::: DATA SHOWN :::

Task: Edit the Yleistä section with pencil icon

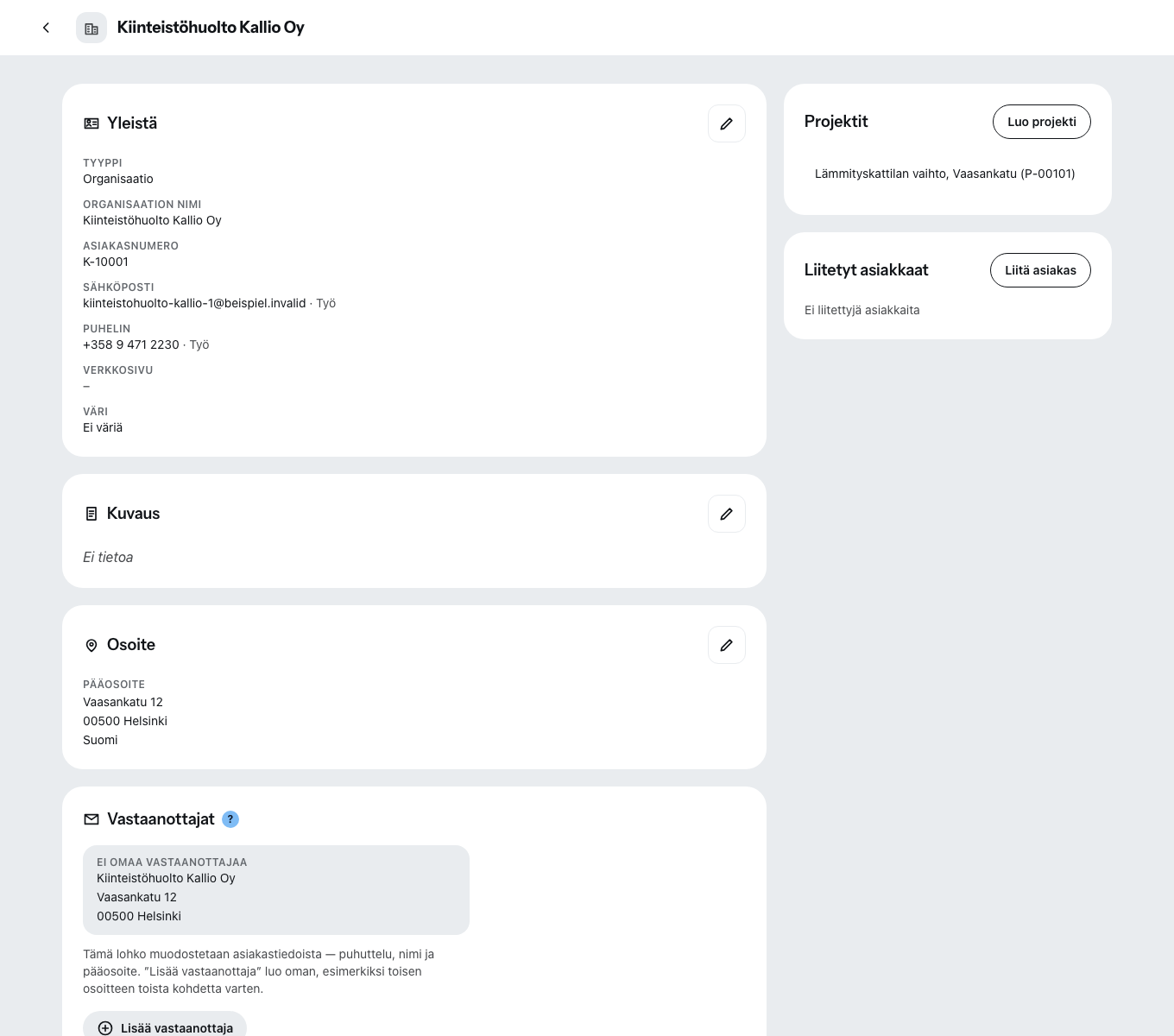Action: click(727, 123)
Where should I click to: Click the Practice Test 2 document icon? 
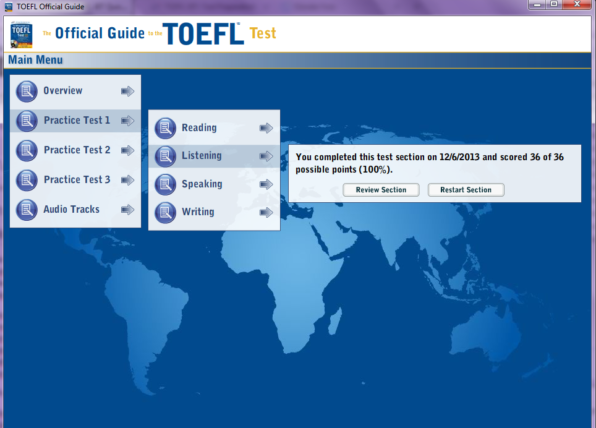click(x=27, y=151)
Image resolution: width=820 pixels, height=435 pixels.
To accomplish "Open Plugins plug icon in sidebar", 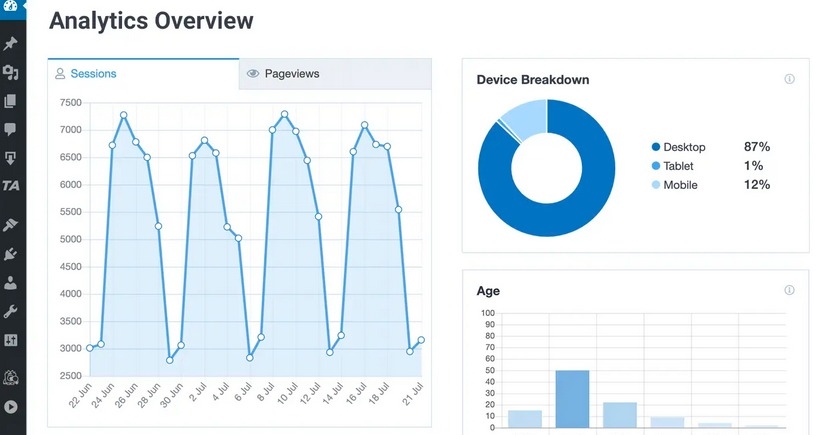I will coord(11,254).
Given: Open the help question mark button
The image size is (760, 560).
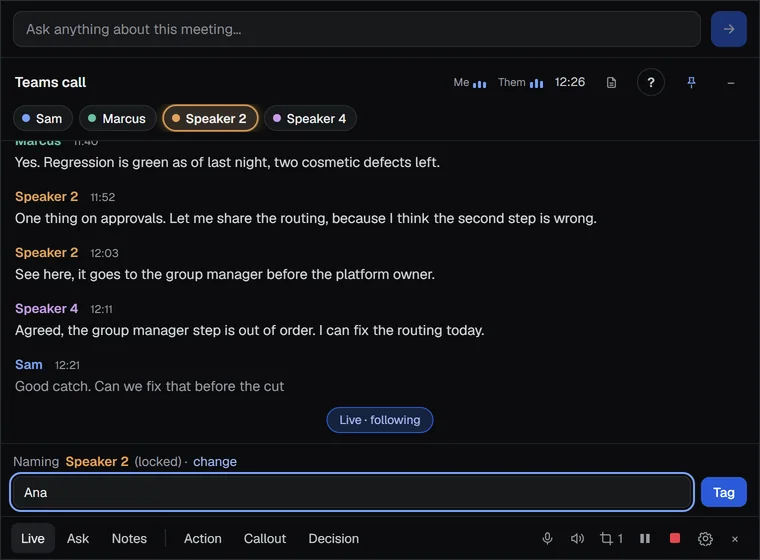Looking at the screenshot, I should 650,82.
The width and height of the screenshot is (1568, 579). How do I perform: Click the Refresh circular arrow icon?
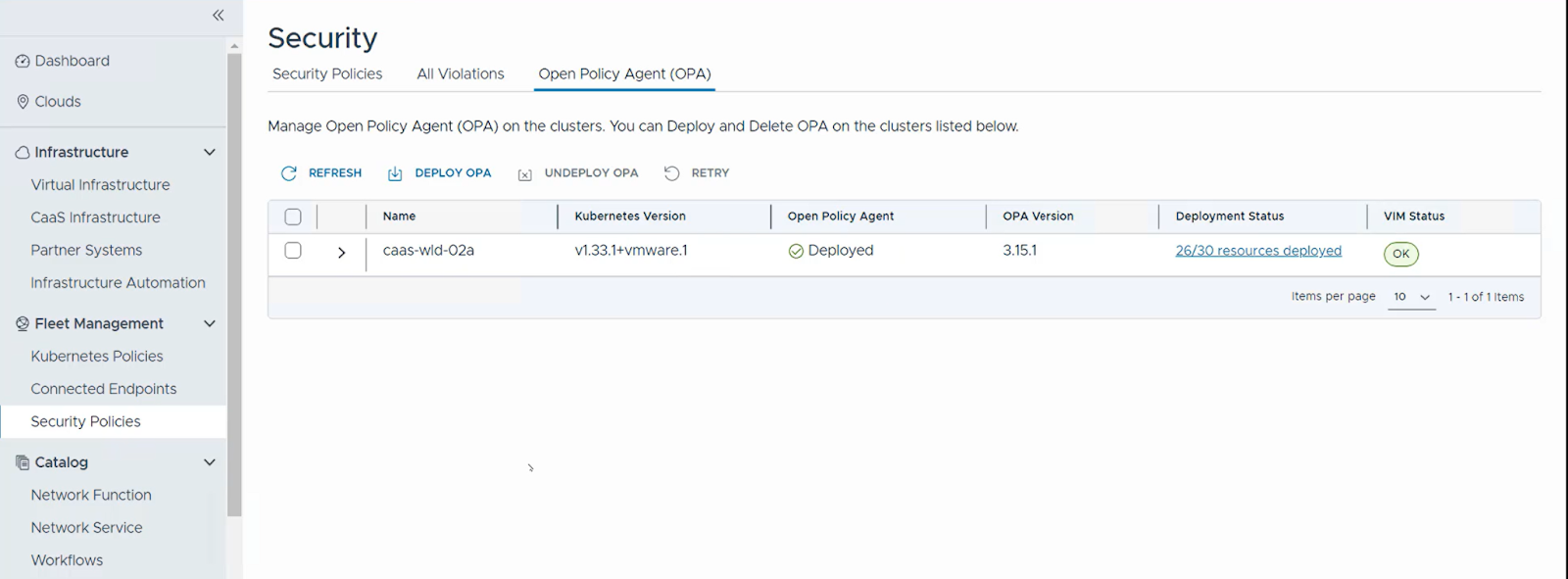tap(288, 173)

:::

** SHORT EXERCISE **
Rewrite the data from the line containing "Given: Open the help question mark button" through the end of the data, inclusive, as a Markdown table with the columns Row and Line, numbering each line and omitting blank lines. Leave the pictures out of the table.

** RESPONSE TO THE EXERCISE **
| Row | Line |
|---|---|
| 1 | Given: Open the help question mark button |
| 2 | The image size is (760, 560). |
| 3 | Looking at the screenshot, I should 650,82. |
| 4 | The width and height of the screenshot is (1568, 579). How do I perform: Click the Refresh circular arrow icon? |
| 5 | tap(288, 173) |